Blue plaque honour for Joan Trimble, ‘doyenne of Irish composers’

The blue plaque for Joan Trimble will be unveiled at the offices of The Impatial Reporter in Enniskillen
The blue plaque for Joan Trimble will be unveiled at the offices of The Impatial Reporter in Enniskillen

One of the most distinguished Ulster musicians of the 20th century, who also managed a well-respected family newspaper, will be honoured with a blue plaque from the Ulster History Circle this week.

Joan Trimble, who died at the age of 85 in 2000, was a composer, teacher, concert pianist and proprietor of The Impartial Reporter for 33 years. The blue plaque in her memory will be unveiled on Thursday evening at the newspaper’s offices in Enniskillen.

Mrs Trimble has been described as the “doyenne of Irish composers” and a pianist of distinction. In 1938, along with her sister Valerie, she formed a two-piano ensemble, encouraged by the late conductor and composer, Arthur Benjamin, going on to become household names for some 40 years.

After the outbreak of World War Two, they were among the first artists to be engaged by the BBC when restricted music broadcasts began again and contributed to these programmes throughout the war.

The sisters, who volunteered as Red Cross nurses, made their London Proms debut with Sir Adrian Boult in 1943.

Mrs Trimble was educated at Enniskillen Collegiate School, becoming its first head girl in 1931. As an undergraduate at Trinity College, Dublin, she also studied piano at the Royal Irish Academy of Music and attained her Licentiate of the Royal Academy of Music in London.

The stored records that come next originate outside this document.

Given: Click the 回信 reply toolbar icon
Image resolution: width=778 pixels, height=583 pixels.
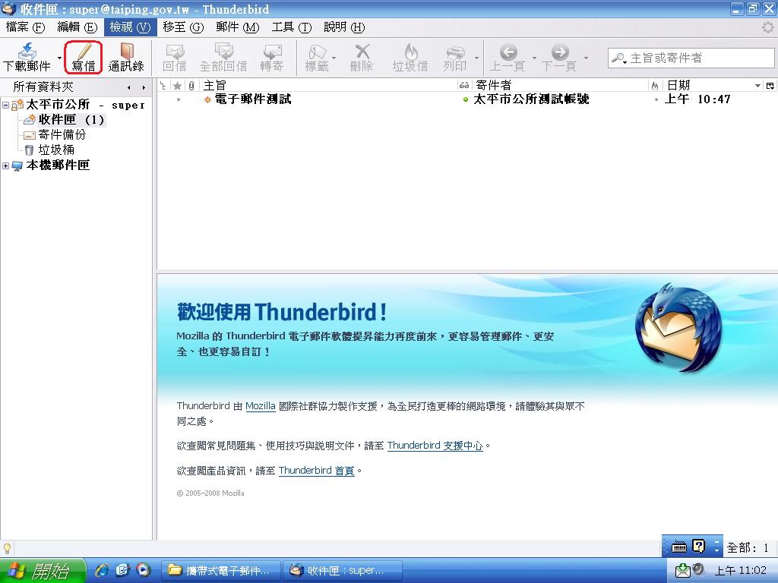Looking at the screenshot, I should pos(175,57).

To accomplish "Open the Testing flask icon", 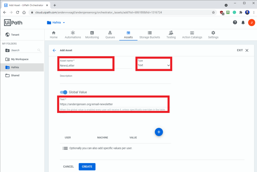I will [171, 33].
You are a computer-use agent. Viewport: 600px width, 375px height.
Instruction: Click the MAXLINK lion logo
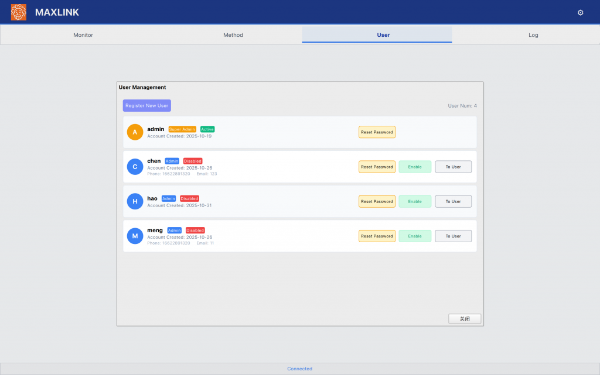[19, 12]
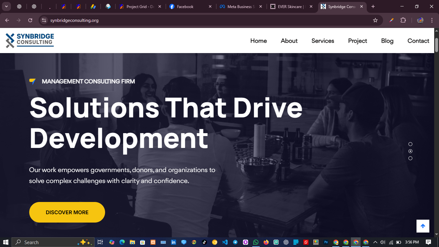
Task: Launch Visual Studio Code from the taskbar
Action: (x=225, y=242)
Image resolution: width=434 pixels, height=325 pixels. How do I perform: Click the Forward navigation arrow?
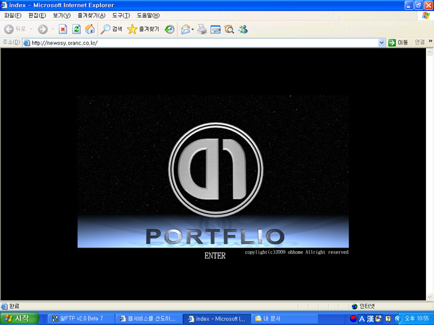(42, 29)
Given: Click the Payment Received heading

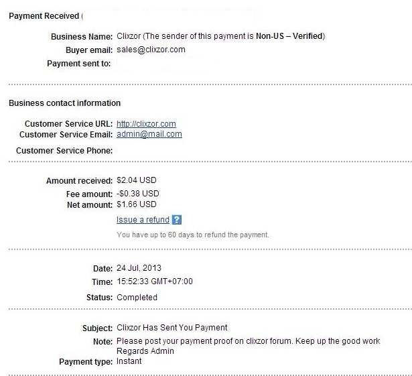Looking at the screenshot, I should click(x=44, y=15).
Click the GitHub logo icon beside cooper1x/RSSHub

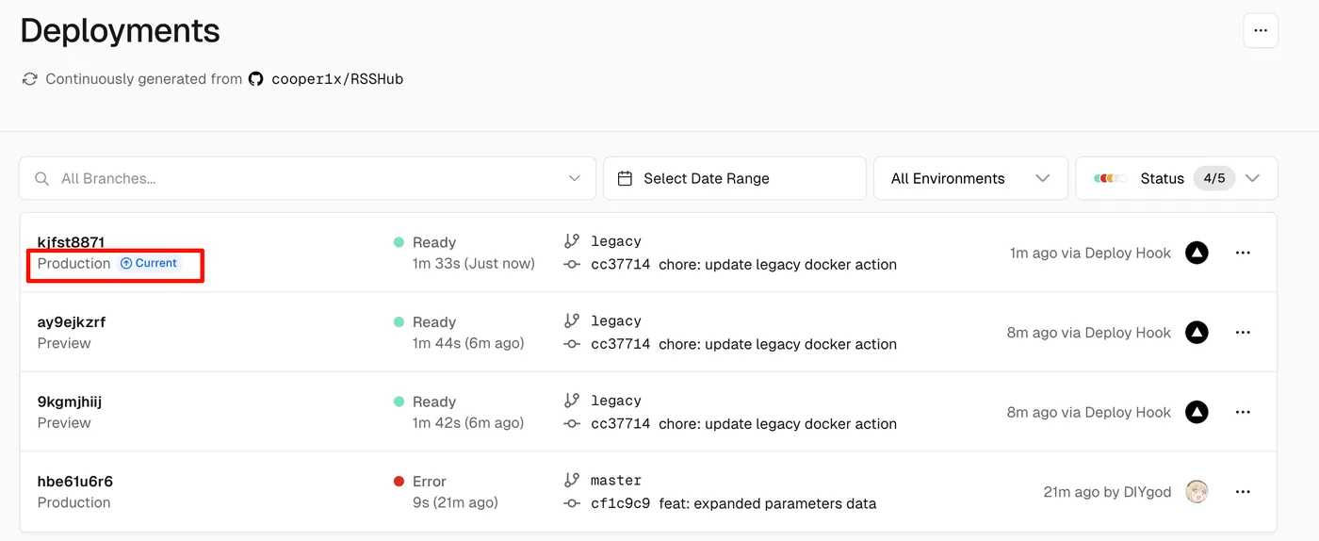tap(255, 79)
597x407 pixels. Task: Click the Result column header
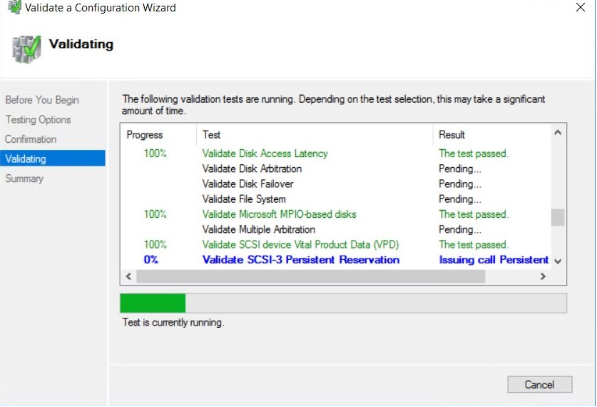452,135
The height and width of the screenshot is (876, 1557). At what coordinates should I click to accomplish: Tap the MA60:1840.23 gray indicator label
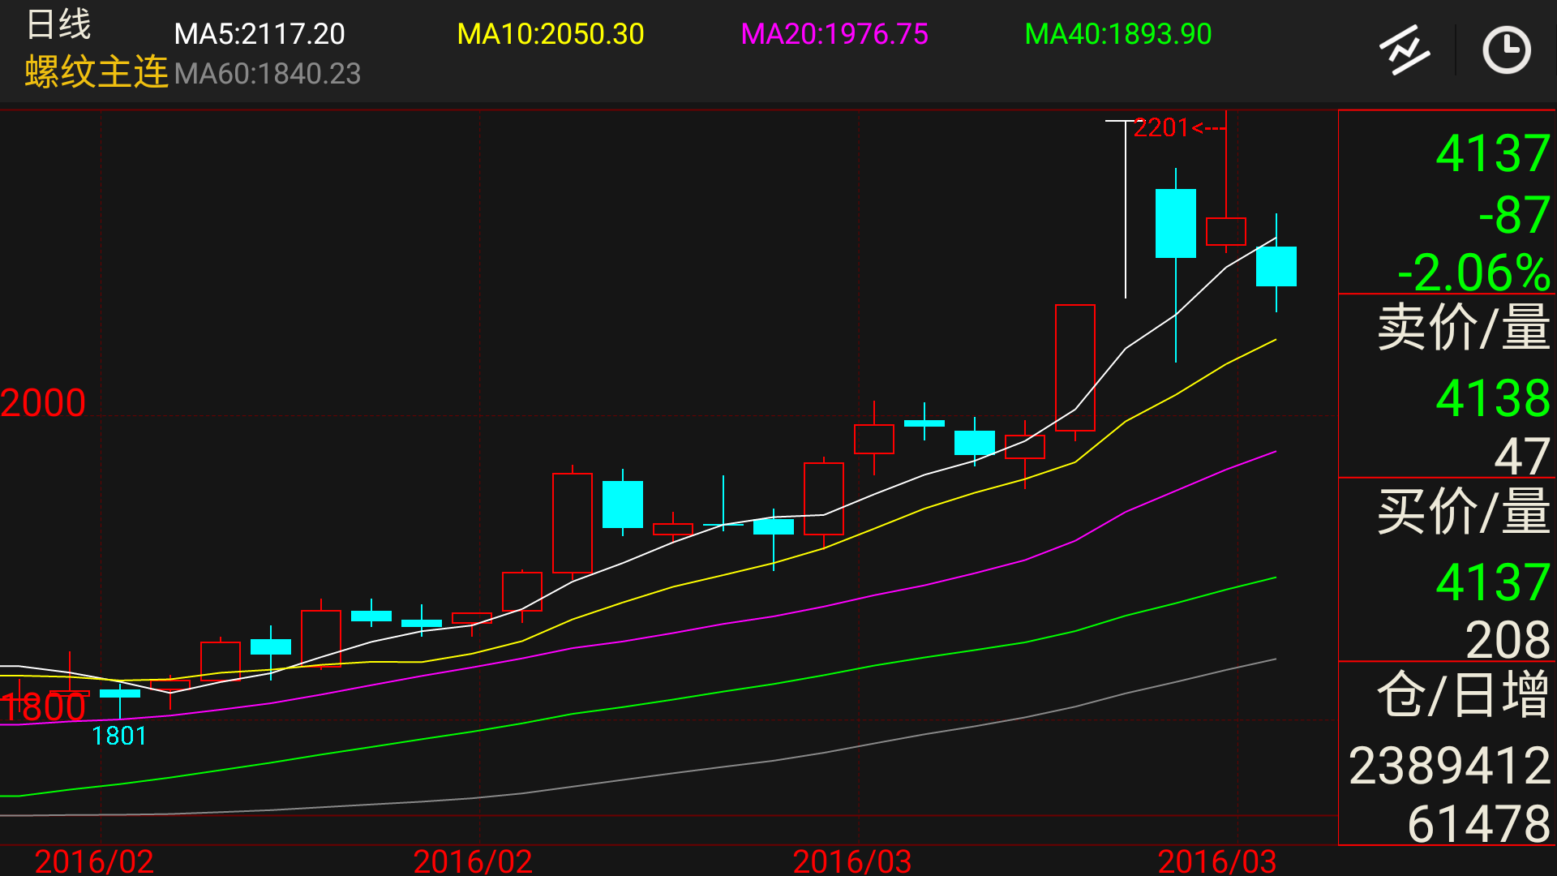(267, 74)
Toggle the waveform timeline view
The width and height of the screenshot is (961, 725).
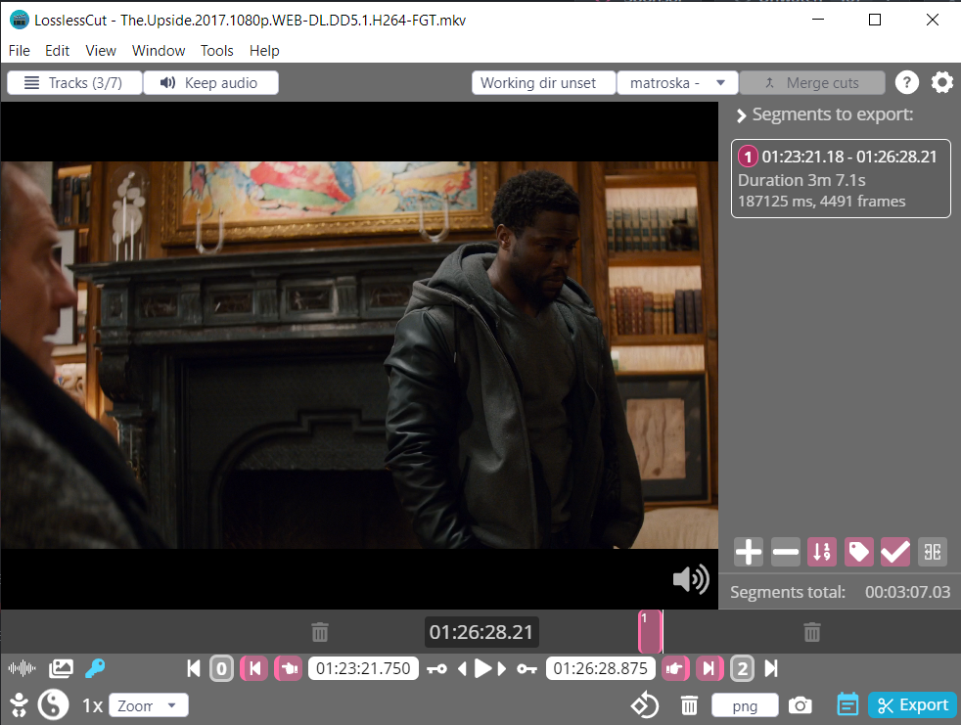(x=21, y=668)
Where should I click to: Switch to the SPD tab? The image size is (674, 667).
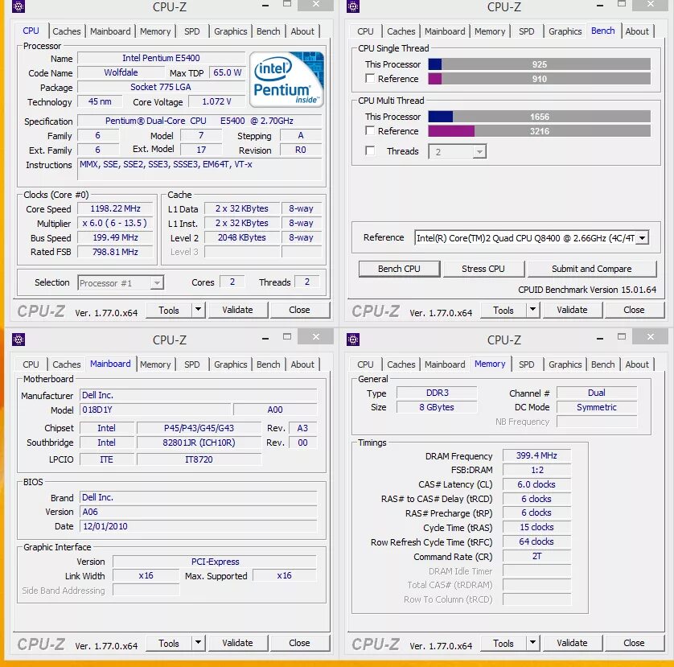click(192, 31)
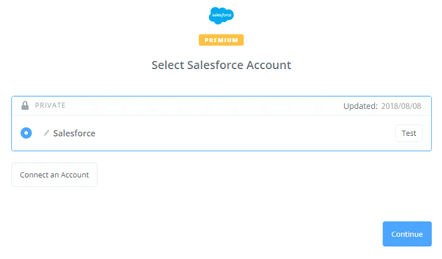Select the Salesforce account radio button
Screen dimensions: 442x259
[26, 133]
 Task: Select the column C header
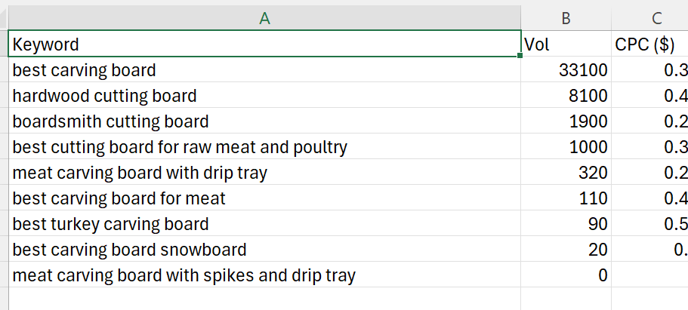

When her father WE Trimble died in 1967 she took over as managing director of The Impartial Reporter, commuting fortnightly from London to Enniskillen. In the 1970s she retired from music to Enniskillen with her husband to devote herself fully to the newspaper.

She was awarded an honorary doctorate by Queen’s University in 1985 and the Joan Trimble Bursary Awards were set up in 2002 to encourage young people in the performing arts.